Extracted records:
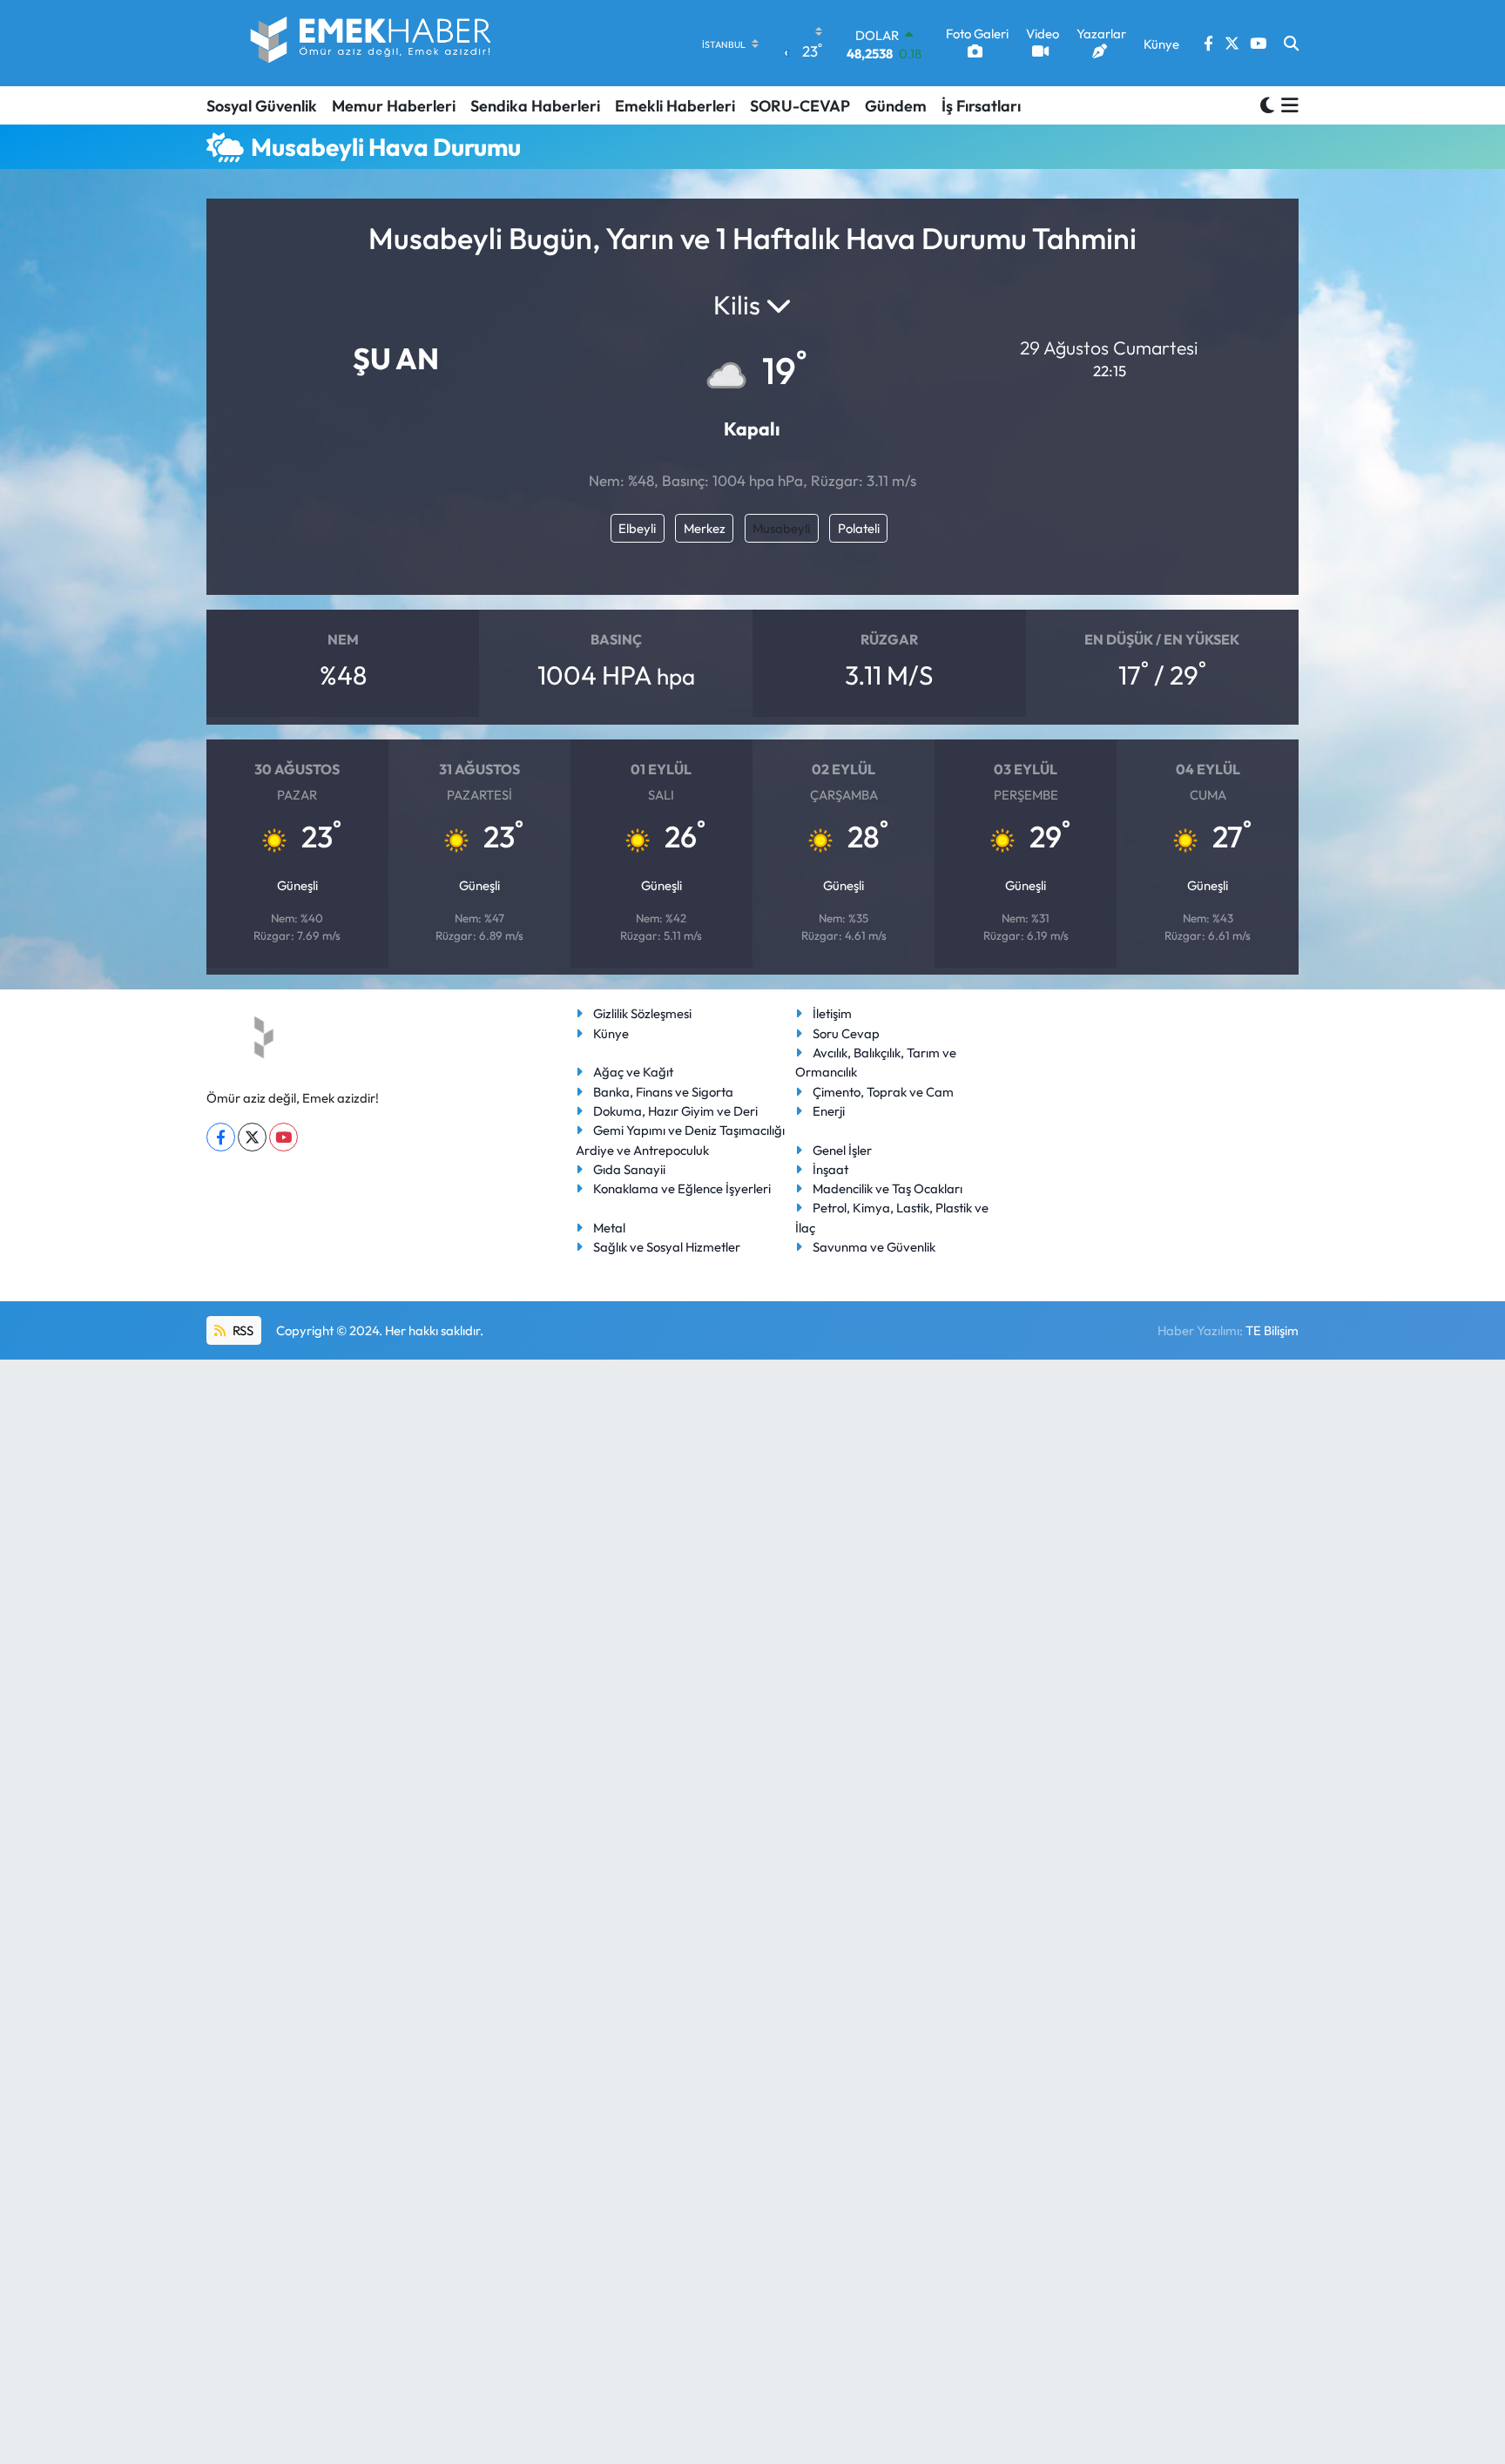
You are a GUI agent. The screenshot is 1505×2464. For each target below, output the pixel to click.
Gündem (896, 106)
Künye (611, 1033)
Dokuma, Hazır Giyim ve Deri (675, 1111)
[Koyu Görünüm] (1267, 105)
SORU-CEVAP (800, 106)
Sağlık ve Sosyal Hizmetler (666, 1247)
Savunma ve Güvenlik (874, 1247)
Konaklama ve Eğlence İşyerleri (682, 1188)
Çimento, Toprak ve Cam (883, 1091)
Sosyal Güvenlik (261, 106)
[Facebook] (220, 1137)
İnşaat (830, 1169)
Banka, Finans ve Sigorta (663, 1091)
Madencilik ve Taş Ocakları (887, 1188)
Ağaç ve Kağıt (633, 1071)
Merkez (705, 528)
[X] (252, 1137)
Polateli (859, 528)
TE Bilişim (1272, 1330)
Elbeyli (637, 528)
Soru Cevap (846, 1033)
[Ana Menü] (1286, 105)
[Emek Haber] (371, 43)
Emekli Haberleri (675, 106)
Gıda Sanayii (629, 1169)
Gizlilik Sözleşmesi (642, 1013)
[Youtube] (283, 1137)
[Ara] (1291, 43)
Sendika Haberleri (535, 106)
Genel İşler (842, 1150)
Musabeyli (781, 528)
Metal (609, 1227)
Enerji (829, 1111)
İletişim (832, 1013)
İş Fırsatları (981, 106)
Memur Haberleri (394, 106)
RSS (241, 1330)
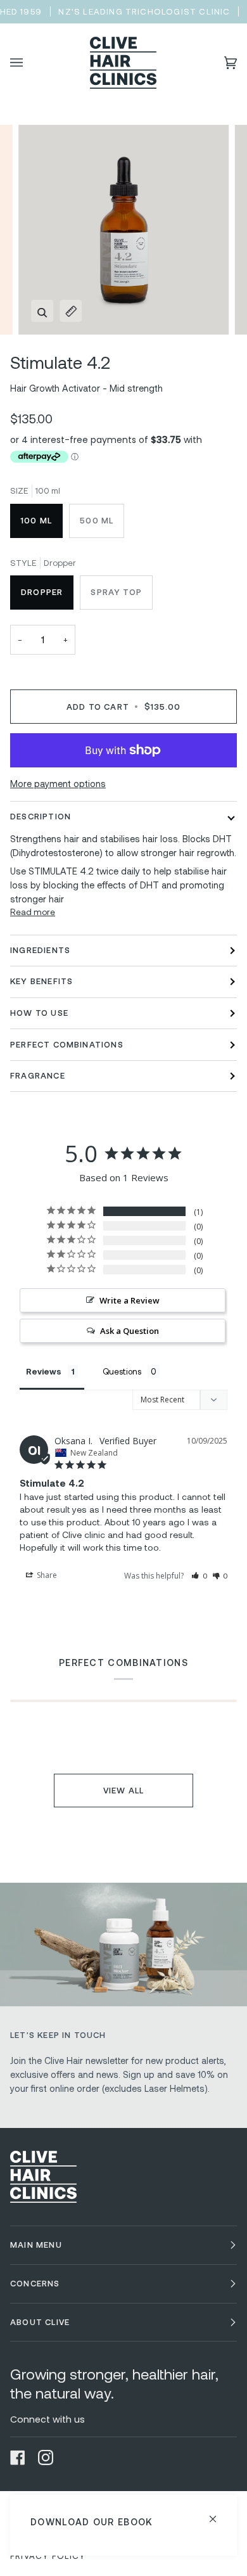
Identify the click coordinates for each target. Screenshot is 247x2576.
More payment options (58, 783)
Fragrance (37, 1075)
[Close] (218, 2513)
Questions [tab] (122, 1371)
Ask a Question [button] (129, 1330)
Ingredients (40, 950)
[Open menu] (29, 62)
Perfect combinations (67, 1044)
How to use (39, 1013)
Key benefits (41, 981)
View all (123, 1790)
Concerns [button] (35, 2283)
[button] (199, 1575)
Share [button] (46, 1575)
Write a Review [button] (129, 1300)
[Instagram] (45, 2457)
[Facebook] (17, 2457)
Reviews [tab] (43, 1371)
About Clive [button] (40, 2322)
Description (40, 816)
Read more (32, 912)
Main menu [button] (36, 2245)
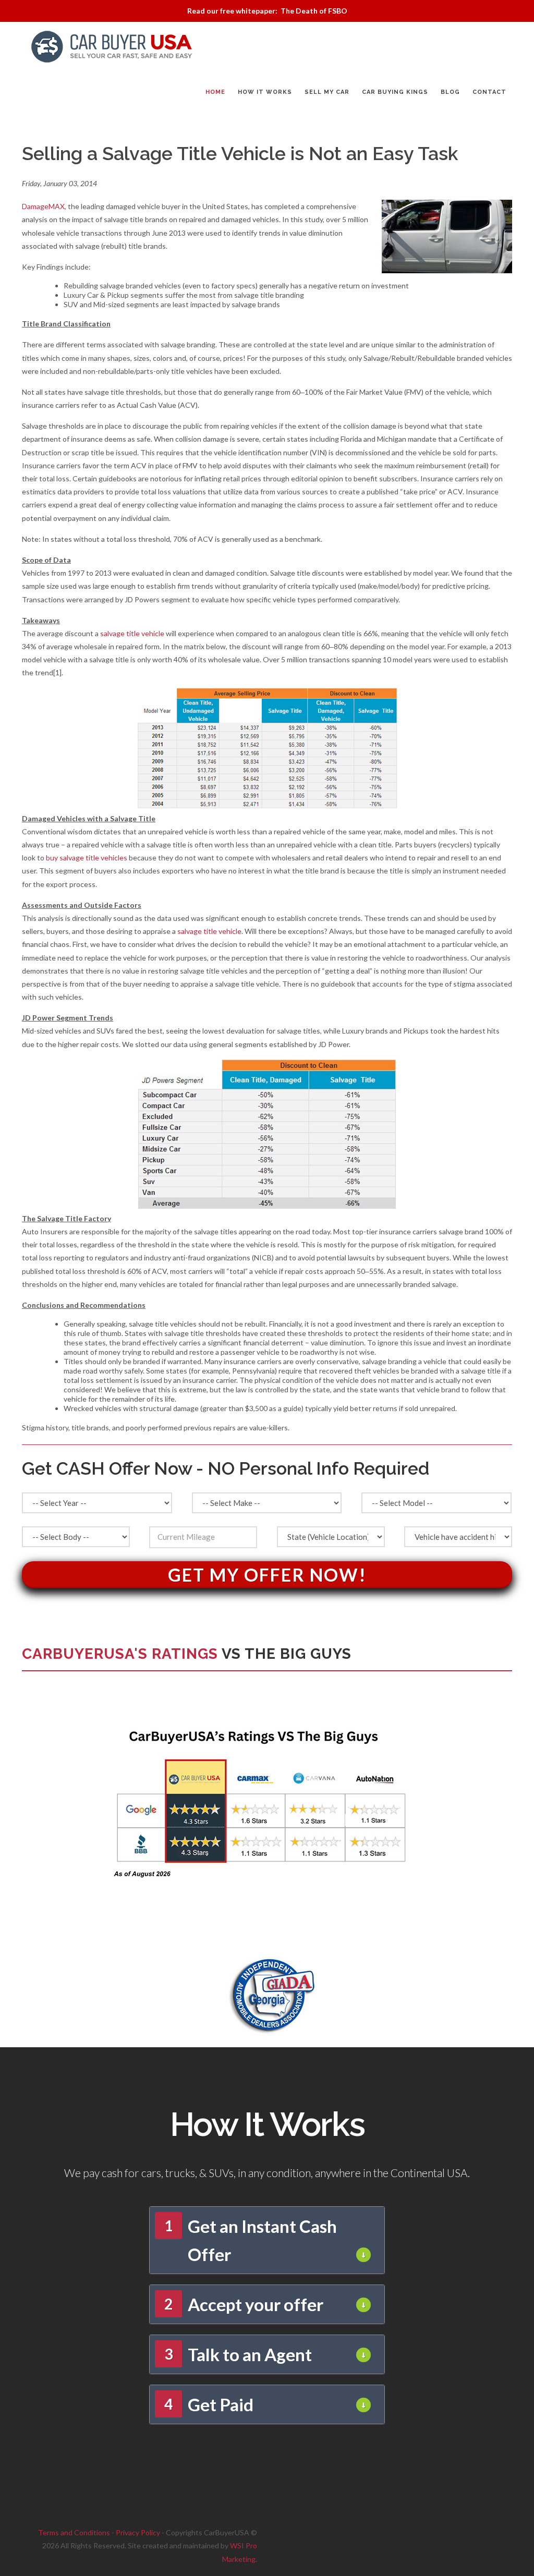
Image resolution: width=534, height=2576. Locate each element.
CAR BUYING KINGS (395, 92)
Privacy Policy (138, 2532)
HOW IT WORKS (265, 92)
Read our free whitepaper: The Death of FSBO (267, 10)
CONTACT (489, 92)
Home (215, 92)
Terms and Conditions (74, 2532)
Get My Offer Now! (267, 1574)
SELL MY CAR (327, 92)
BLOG (450, 92)
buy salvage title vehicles (86, 857)
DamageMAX (43, 206)
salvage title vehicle (132, 633)
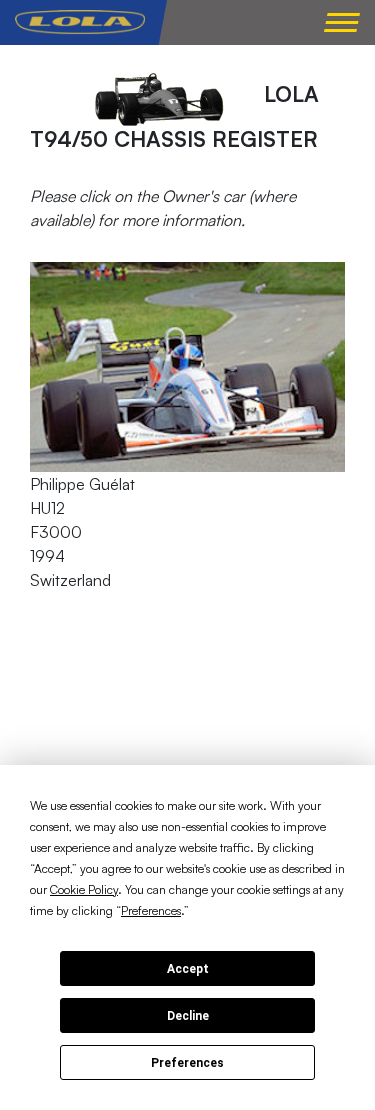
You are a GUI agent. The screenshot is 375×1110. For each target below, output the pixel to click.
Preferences (187, 1063)
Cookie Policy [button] (84, 889)
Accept (188, 969)
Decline (188, 1016)
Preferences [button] (151, 910)
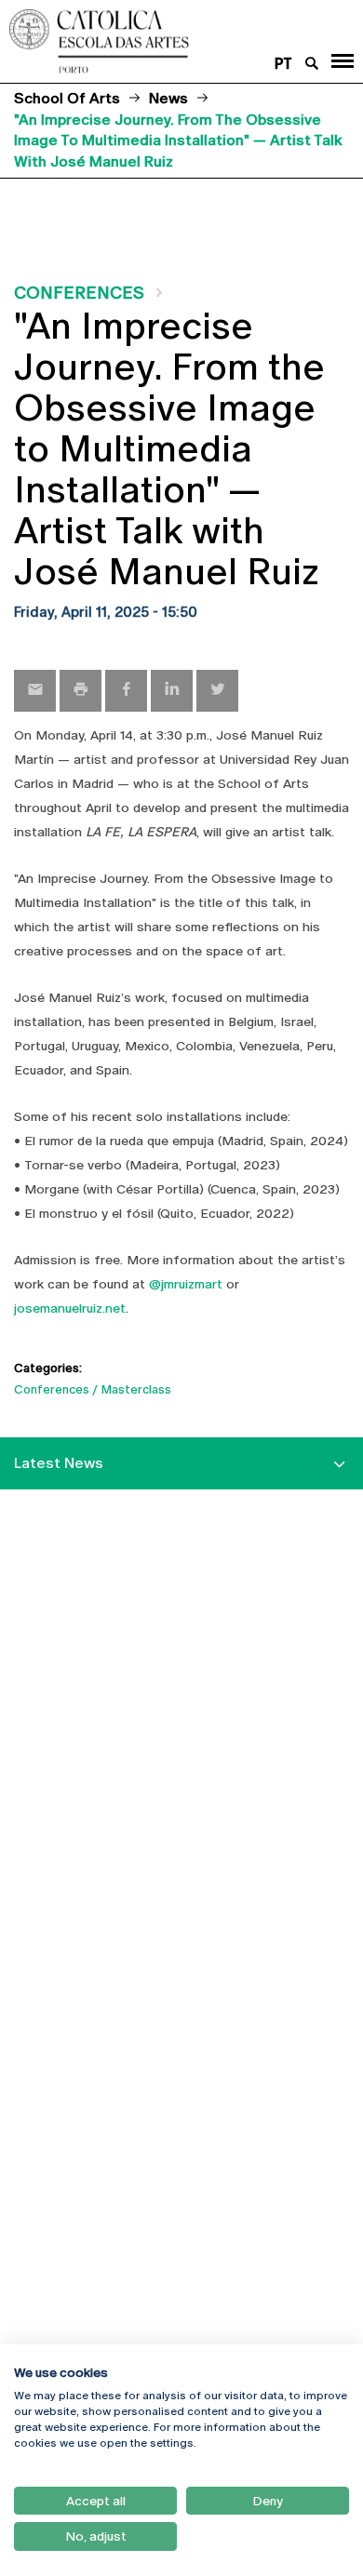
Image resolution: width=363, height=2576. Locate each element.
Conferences (79, 292)
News (168, 98)
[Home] (151, 41)
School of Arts (67, 98)
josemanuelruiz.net (70, 1308)
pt (283, 64)
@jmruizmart (185, 1283)
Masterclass (136, 1389)
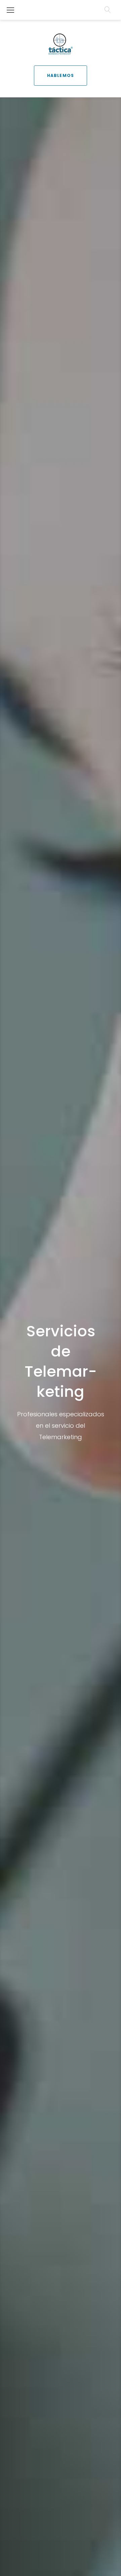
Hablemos (60, 75)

WHAT IS REQUIRED
Could you reproduce the records above exactly, leaving out the pictures?

YOUR SOLUTION
You are a GUI agent. The screenshot is 1505×2464. For each target below, output the pixel to click.
Gündem (896, 106)
Künye (611, 1033)
Dokuma, Hazır Giyim ve Deri (675, 1111)
[Koyu Görünüm] (1267, 105)
SORU-CEVAP (800, 106)
Sağlık ve Sosyal Hizmetler (666, 1247)
Savunma ve Güvenlik (874, 1247)
Konaklama ve Eğlence İşyerleri (682, 1188)
Çimento, Toprak ve Cam (883, 1091)
Sosyal Güvenlik (261, 106)
[Facebook] (220, 1137)
İnşaat (830, 1169)
Banka, Finans ve Sigorta (663, 1091)
Madencilik ve Taş Ocakları (887, 1188)
Ağaç ve Kağıt (633, 1071)
Merkez (705, 528)
[X] (252, 1137)
Polateli (859, 528)
TE Bilişim (1272, 1330)
Elbeyli (637, 528)
Soru Cevap (846, 1033)
[Ana Menü] (1286, 105)
[Emek Haber] (371, 43)
Emekli Haberleri (675, 106)
Gıda Sanayii (629, 1169)
Gizlilik Sözleşmesi (642, 1013)
[Youtube] (283, 1137)
[Ara] (1291, 43)
Sendika Haberleri (535, 106)
Genel İşler (842, 1150)
Musabeyli (781, 528)
Metal (609, 1227)
Enerji (829, 1111)
İletişim (832, 1013)
İş Fırsatları (981, 106)
Memur Haberleri (394, 106)
RSS (241, 1330)
Identify the click coordinates for each target. Screenshot is 247x2576.
More payment options (58, 783)
Fragrance (37, 1075)
[Close] (218, 2513)
Questions [tab] (122, 1371)
Ask a Question [button] (129, 1330)
Ingredients (40, 950)
[Open menu] (29, 62)
Perfect combinations (67, 1044)
How to use (39, 1013)
Key benefits (41, 981)
View all (123, 1790)
Concerns [button] (35, 2283)
[button] (199, 1575)
Share [button] (46, 1575)
Write a Review [button] (129, 1300)
[Instagram] (45, 2457)
[Facebook] (17, 2457)
Reviews [tab] (43, 1371)
About Clive [button] (40, 2322)
Description (40, 816)
Read more (32, 912)
Main menu [button] (36, 2245)
Image resolution: width=534, height=2576. Locate each element.
CAR BUYING KINGS (395, 92)
Privacy Policy (138, 2532)
HOW IT WORKS (265, 92)
Read our free whitepaper: The Death of FSBO (267, 10)
CONTACT (489, 92)
Home (215, 92)
Terms and Conditions (74, 2532)
Get My Offer Now! (267, 1574)
SELL MY CAR (327, 92)
BLOG (450, 92)
buy salvage title vehicles (86, 857)
DamageMAX (43, 206)
salvage title vehicle (132, 633)
You are a GUI agent. The screenshot is 375×1110. For each target below, output the pixel to click.
Preferences (187, 1063)
Cookie Policy [button] (84, 889)
Accept (188, 969)
Decline (188, 1016)
Preferences [button] (151, 910)
Image resolution: width=363, height=2576. Locate each element.
Conferences (79, 292)
News (168, 98)
[Home] (151, 41)
School of Arts (67, 98)
josemanuelruiz.net (70, 1308)
pt (283, 64)
@jmruizmart (185, 1283)
Masterclass (136, 1389)
Hablemos (60, 75)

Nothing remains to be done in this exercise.